2) COMMIT TO ONE WHOLE FOOD MEAL PER DAY

This doesn't have to be time consuming. But it will start to transform your habits.

Here are some ideas:

Oatmeal, with fresh fruit and hemp seeds.

Baked potato over a salad of arugula, avocado, tomato, parsley and shredded root vegetables.

Black beans and sweet potato cooked in onions, garlic and tomatoes.

A green smoothie with mixed greens, fruit of your choice, chia seeds, flaxseeds, or hemp seeds, spirulina, ginger, turmeric, etc.

Creamy quinoa mixed together with tahini and miso, topped with steamed greens, shredded carrot and ginger.


3) CHANGE YOUR COOKING METHOD

Frying is bad for your body, try to avoid it. If sauteing or roasting, choose oils that have a high smoke point, such as avocado oil. It can better maintain its molecular structure creating less free radical damage when heated. You can also experiment sauteing with water or in a light miso broth. Try alternative cooking methods such as steaming.


4) SWAP A MEAT PROTEIN FOR A VEGETABLE PROTEIN DAILY

There are an abundance of tasty vegetable proteins. All plants contain protein. Broccoli contains more protein per calorie than steak and spinach is about equal to chicken and fish. If you eat a whole food plant based diet, you will more than meet the body's requirement for protein. Beans and legumes are very high in protein, as are raw nuts and seeds.


5) BRING ON THE SUPERFOODS

All fresh vegetables and fruits are actually superfoods, especially leafy greens. However, the term "superfoods" has been used to define nutritionally dense foods, often in the form of powders that can be added onto and into many foods. This is an easy way to super charge your food and increase your daily nutrients. Some great ones to try include:

  • Chlorella: a green algae that can chelate heavy metals (pull them out of your body) and is high in minerals, anti-oxidants, b-complex and amino acids. This article highlights the benefits of chlorella.

  • Spirulina: anutritionally dense blue green algae.
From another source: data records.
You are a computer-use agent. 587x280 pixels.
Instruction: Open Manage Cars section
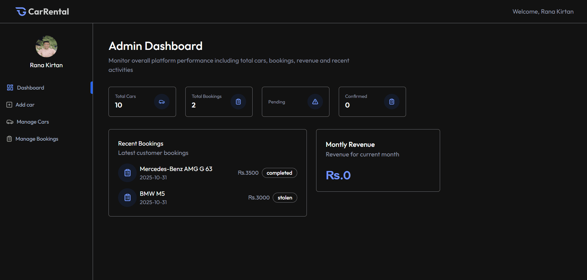coord(33,122)
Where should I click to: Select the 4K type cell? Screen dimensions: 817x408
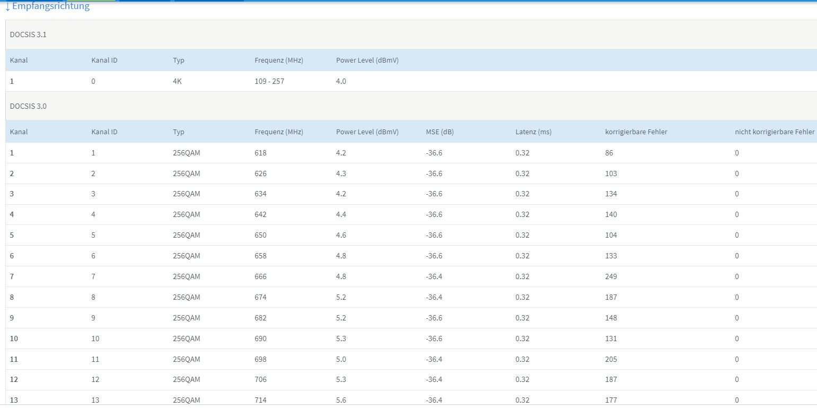[x=178, y=82]
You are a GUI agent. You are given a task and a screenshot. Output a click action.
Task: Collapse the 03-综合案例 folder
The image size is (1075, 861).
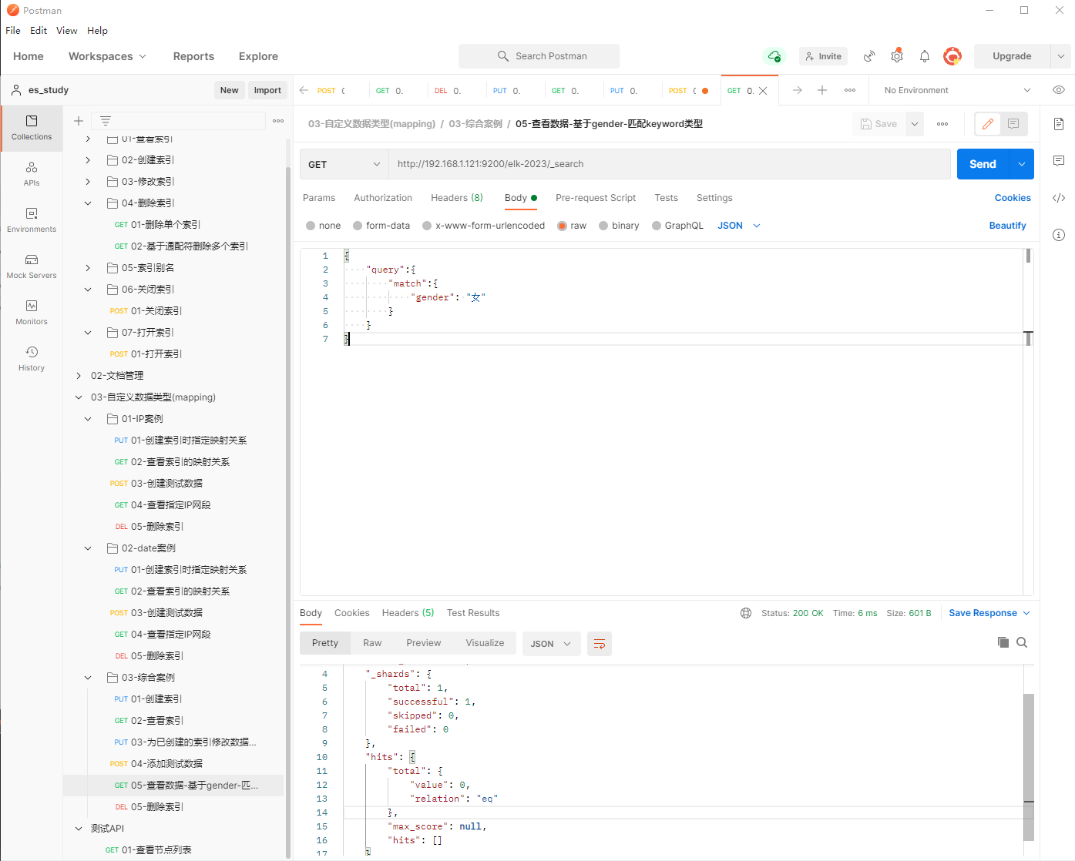(x=88, y=678)
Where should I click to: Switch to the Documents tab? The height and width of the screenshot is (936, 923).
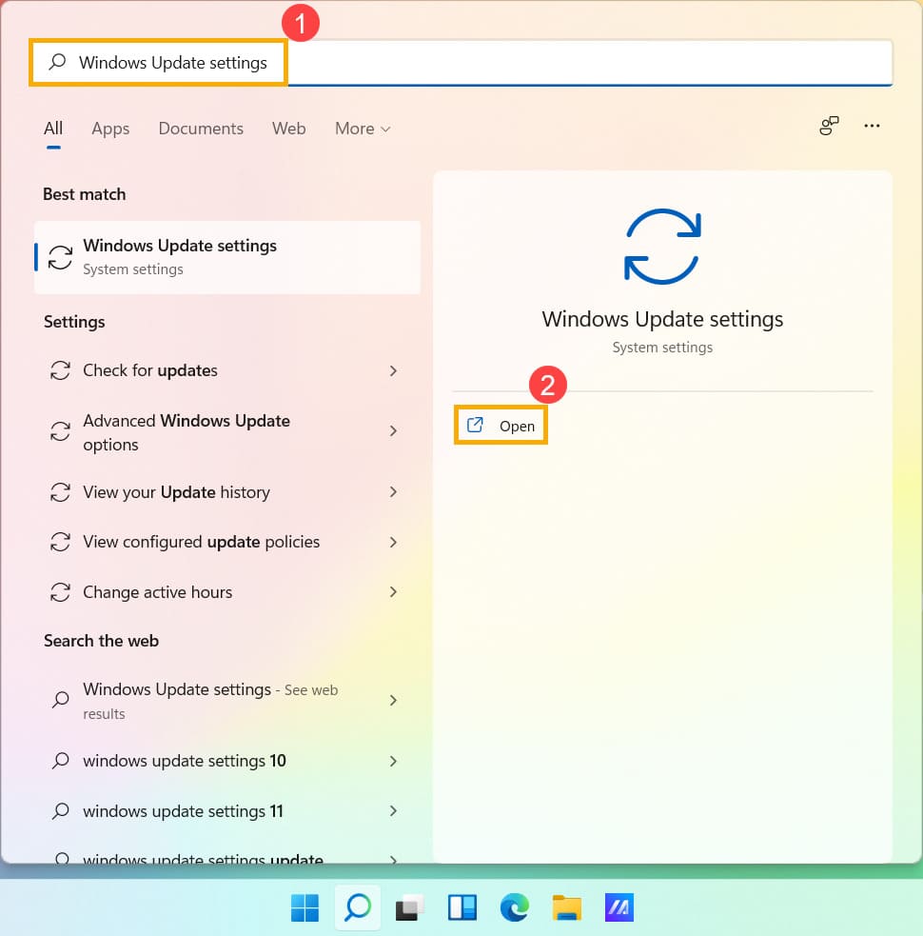[x=201, y=129]
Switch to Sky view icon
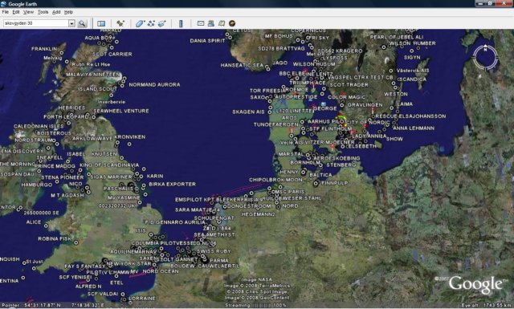The image size is (514, 309). 232,23
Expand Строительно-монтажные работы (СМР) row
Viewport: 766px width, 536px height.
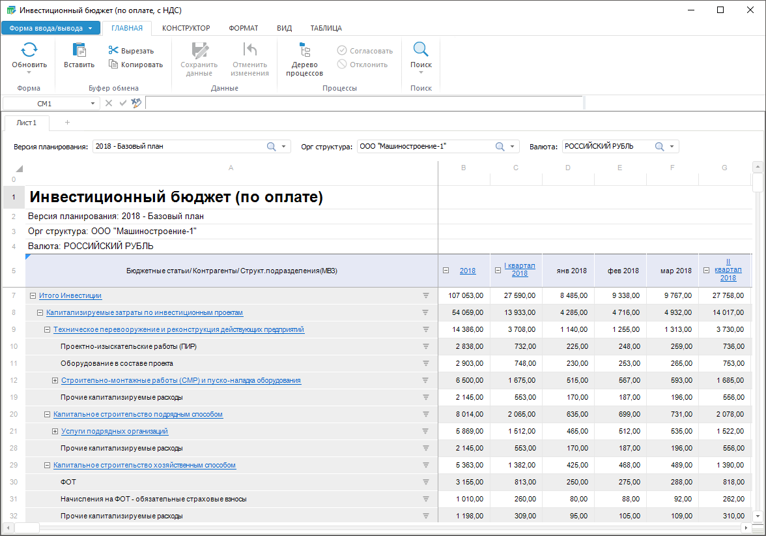click(55, 380)
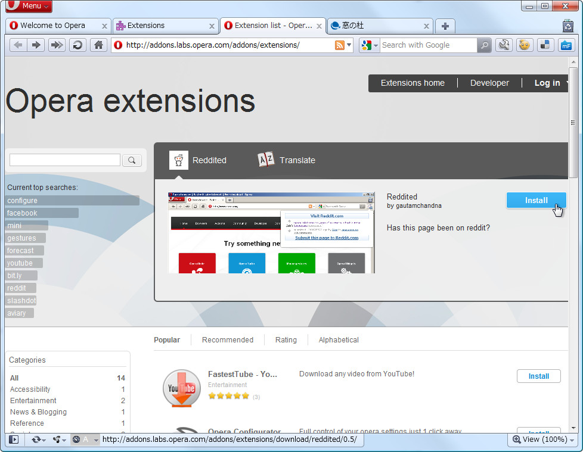Image resolution: width=583 pixels, height=452 pixels.
Task: Toggle Opera Unite in the status bar
Action: point(56,439)
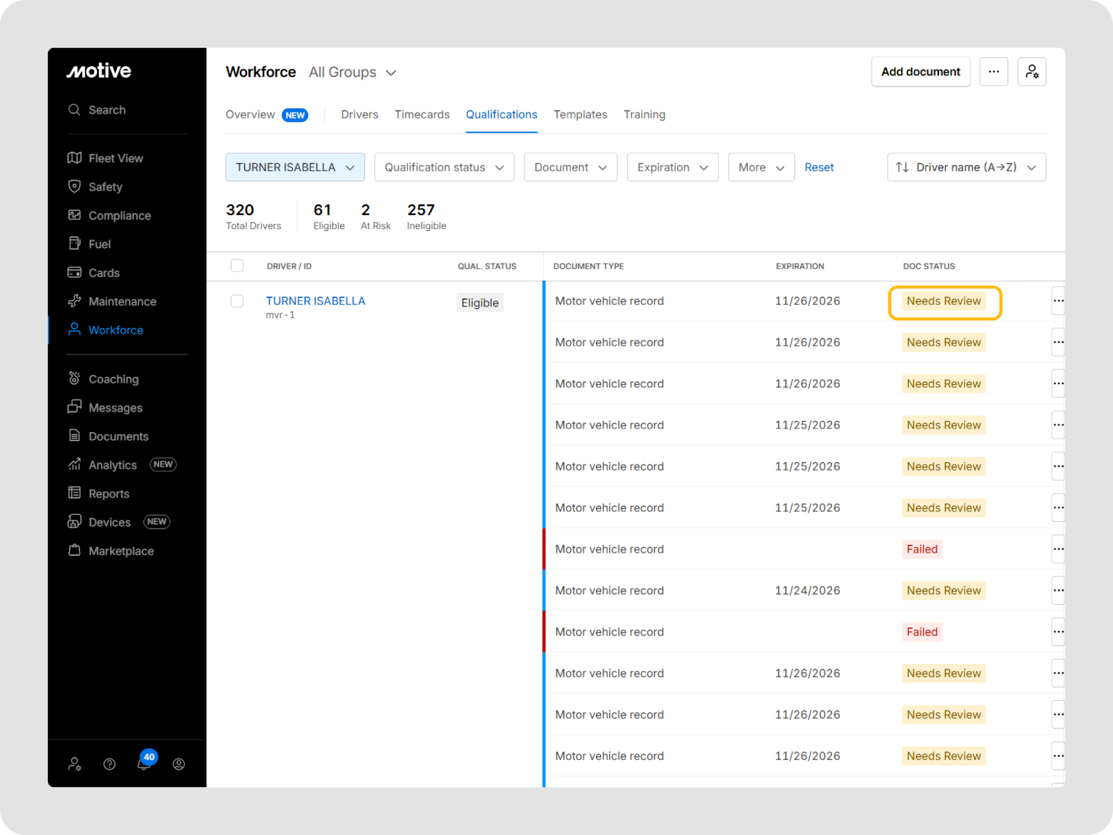Go to the Safety section
The height and width of the screenshot is (835, 1113).
105,186
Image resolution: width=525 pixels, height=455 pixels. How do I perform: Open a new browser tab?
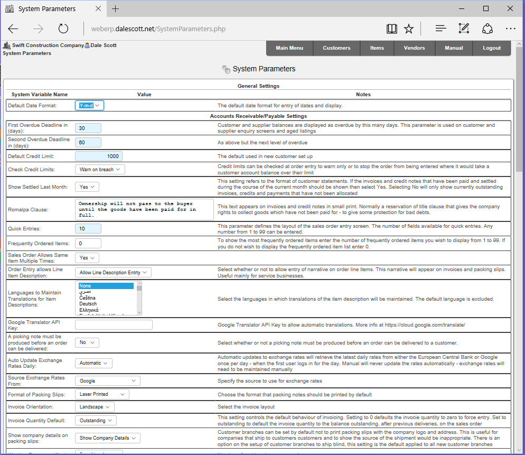115,8
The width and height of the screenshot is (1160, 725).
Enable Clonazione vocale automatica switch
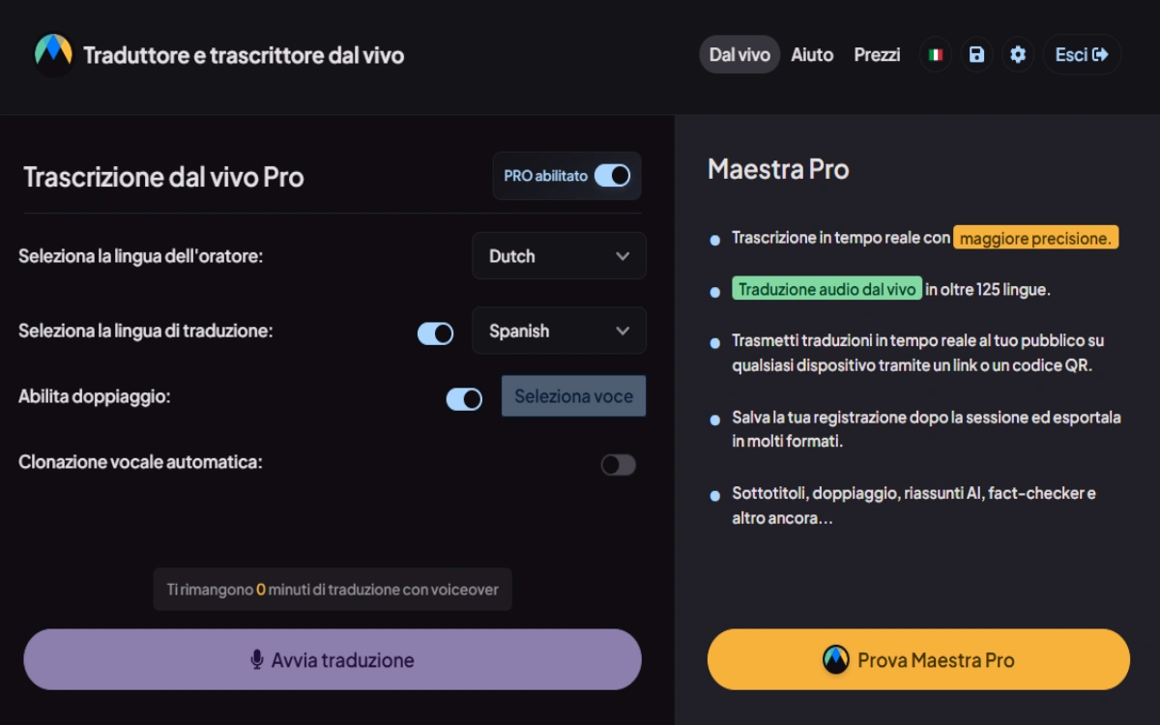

Gram for gram has more protein than red meat, contains all the essential fatty acids, and is full of anti-oxidants, minerals and vitamins.

  • Hemp seeds - high in two essential fatty acids: linoleic acid (omega 6) and alpha- linolenic acid (omega 3). Great source of complete protein, just 3 tbsp provide 10 g of protein. They are high in manganese, phosphorus, magnesium, zinc, iron and thiamine.

  • Amla powder: also known as the Indian gooseberry, high in vitamin A and vitamin C. It also contains high levels of folic acid and minerals like calcium, potassium, phosphorus, iron, carotene, and magnesium

  • Moringa powder: A green leaf high in vitamins and minerals. Has anti-oxidant and anti- inflammatory effects. The science is not clear if it is safe for pregnant women as it can make the uterus contract.

  • Mixed green powders: There are numerous green powders on the market, they often combine various ingredients such as wheat grass, barley grass, spirulina and chlorella mixed with powdered fruits, vegetables, herbs, enzymes and probiotics.


Give your body the information of healing by choosing nutrient dense whole food plant-based options.